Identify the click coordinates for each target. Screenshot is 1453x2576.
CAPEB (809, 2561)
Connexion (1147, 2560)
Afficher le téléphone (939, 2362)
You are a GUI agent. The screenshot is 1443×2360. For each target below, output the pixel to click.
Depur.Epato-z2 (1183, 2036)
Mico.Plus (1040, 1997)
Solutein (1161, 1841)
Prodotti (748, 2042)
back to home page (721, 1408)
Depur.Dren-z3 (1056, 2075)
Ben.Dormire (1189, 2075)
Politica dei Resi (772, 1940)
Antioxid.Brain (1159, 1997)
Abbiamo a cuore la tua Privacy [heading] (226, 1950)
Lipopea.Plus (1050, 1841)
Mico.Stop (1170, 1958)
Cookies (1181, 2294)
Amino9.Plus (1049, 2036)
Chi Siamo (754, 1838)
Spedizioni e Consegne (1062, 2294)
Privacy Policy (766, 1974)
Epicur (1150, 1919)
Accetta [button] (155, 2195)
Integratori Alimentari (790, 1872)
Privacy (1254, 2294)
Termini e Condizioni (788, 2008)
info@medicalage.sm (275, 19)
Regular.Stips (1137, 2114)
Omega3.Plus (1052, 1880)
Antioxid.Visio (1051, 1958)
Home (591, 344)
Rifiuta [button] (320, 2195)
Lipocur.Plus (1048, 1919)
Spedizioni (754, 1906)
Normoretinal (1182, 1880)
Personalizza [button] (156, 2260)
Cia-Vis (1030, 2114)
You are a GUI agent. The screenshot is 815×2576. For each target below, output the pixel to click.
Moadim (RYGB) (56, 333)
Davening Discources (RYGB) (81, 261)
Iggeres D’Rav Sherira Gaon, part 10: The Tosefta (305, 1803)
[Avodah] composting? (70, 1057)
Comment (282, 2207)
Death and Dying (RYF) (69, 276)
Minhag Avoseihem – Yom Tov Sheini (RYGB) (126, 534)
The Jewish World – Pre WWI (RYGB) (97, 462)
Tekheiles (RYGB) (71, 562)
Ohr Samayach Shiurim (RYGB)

# # # # #

● Prompt
Update the listing above so that every "GUI agent" becomes "screen assistant", with nothing else changed.

● The reply
Identify the click coordinates for each target. Screenshot is 1453x2576.
CAPEB (809, 2561)
Connexion (1147, 2560)
Afficher le téléphone (939, 2362)
You are a screen assistant. The screenshot is 1443×2360. For each target below, output the pixel to click.
Depur.Epato-z2 (1183, 2036)
Mico.Plus (1040, 1997)
Solutein (1161, 1841)
Prodotti (748, 2042)
back to home page (721, 1408)
Depur.Dren-z3 (1056, 2075)
Ben.Dormire (1189, 2075)
Politica dei Resi (772, 1940)
Antioxid.Brain (1159, 1997)
Abbiamo a cuore la tua Privacy [heading] (226, 1950)
Lipopea.Plus (1050, 1841)
Mico.Stop (1170, 1958)
Cookies (1181, 2294)
Amino9.Plus (1049, 2036)
Chi Siamo (754, 1838)
Spedizioni e Consegne (1062, 2294)
Privacy Policy (766, 1974)
Epicur (1150, 1919)
Accetta [button] (155, 2195)
Integratori Alimentari (790, 1872)
Privacy (1254, 2294)
Termini e Condizioni (788, 2008)
info@medicalage.sm (275, 19)
Regular.Stips (1137, 2114)
Omega3.Plus (1052, 1880)
Antioxid.Visio (1051, 1958)
Home (591, 344)
Rifiuta [button] (320, 2195)
Lipocur.Plus (1048, 1919)
Spedizioni (754, 1906)
Normoretinal (1182, 1880)
Personalizza [button] (156, 2260)
Cia-Vis (1030, 2114)
You are a screen assistant. The screenshot is 815×2576. For each target below, output the pixel to click.
Moadim (RYGB) (56, 333)
Davening Discources (RYGB) (81, 261)
Iggeres D’Rav Sherira Gaon, part 10: The Tosefta (305, 1803)
[Avodah] composting? (70, 1057)
Comment (282, 2207)
Death and Dying (RYF) (69, 276)
Minhag Avoseihem – Yom Tov Sheini (RYGB) (126, 534)
The Jewish World – Pre WWI (RYGB) (97, 462)
Tekheiles (RYGB) (71, 562)
Ohr Samayach Shiurim (RYGB)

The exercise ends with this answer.